1. Field of the invention
The present invention relates generally to flight recording systems for helicopters and relates more specifically to a system for automatically recording the flying hours of helicopter rotor blades.
2. Discussion of the prior art
Aircraft manufacturers have established various service life limits for the rotating parts of aircraft based primarily on the number of repeated and/or alternating fatigue causing stress cycles undergone by the rotating parts. The manufacturers have generally defined a cycle as a flight consisting of the usual start, takeoff, landing and shutdown. Various less usual events have been given a weight as a full cycle or a fraction of a cycle.
Presently, these stress cycles are kept track of by log entries by the pilot or copilot. Generally, also the records are not kept separately for each unit in an aircraft, resulting in inaccurate records and unnecessary replacements. This is particularly pertinent in the life of helicopter rotor blades since the fatigue factors are not of any concern while the engines are merely idling and the rotor blades are not revolving at lifting speeds.
If a system could be found which would automatically keep track of stress cycles, a great deal of accuracy would result. Several prior art attempts have been made such as, for example, U.S. Pat. No. 3,938,762 to Murphy which discloses a rotor blade force track sensing system and automatic span tracking system comprising a vibration sensor mounted to sense manifestation of rotor unbalance causing vibration of the mast support structure. As the mast rotates, unbalanced forces create a sinusoidal vibration in the support structure at the location of the sensor of frequency equal to the speed of shaft rotation. A radial force is sensed when the resultant of the unbalance forces coincides with a reference direction.

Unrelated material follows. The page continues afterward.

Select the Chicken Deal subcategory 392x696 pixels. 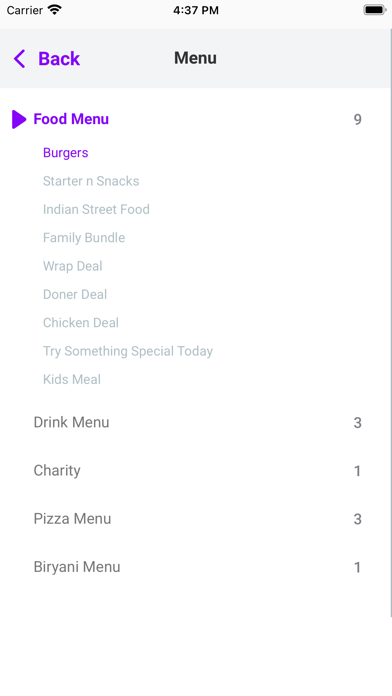(x=81, y=323)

A radial force in the opposite direction is sensed when the resultant has rotated 180 degrees from the reference direction. The vibration sensor and associated detector circuitry provides a signal proportional to their sinusoidal reaction force or force track error.
U.S. Pat. No. 3,565,206 to Managhan discloses a safety device for unauthorized use of automotive vehicles consisting of a hard S-shaped spring having one end secured to the rotating shaft of the speed indicating arm of a speedometer. The free end of the S-shaped spring is provided with a U-shaped member adapted to engage a roller that is located on the outer end of the arm of an electric switch that is connected into the electric ignition system of an automotive vehicle. The engagement of the outer end of the S-shaped spring takes place when the vehicle has reached a predetermined speed and the shaft of the speedometer has rotated to a predetermined position. A spring-loaded pushbutton is used to activate a swing arm that will reset the safety device by pressing against the S-shaped spring.
U.S. Pat. No. 3,954,229 to Wilson discloses an automatic one-per-rev control system comprising means for generating a reference signal having a frequency related to the speed of rotation of the helicopter rotor and at a phase corresponding to a desired cyclic pitch. In addition, the system includes means for generating a control voltage having a magnitude related to the one-per-rev vibrations in the fuselage of a helicopter. The control voltage is then applied to a modulator wherein it is modulated by the reference signal and applied to the helicopter rotor cyclic pitch control system.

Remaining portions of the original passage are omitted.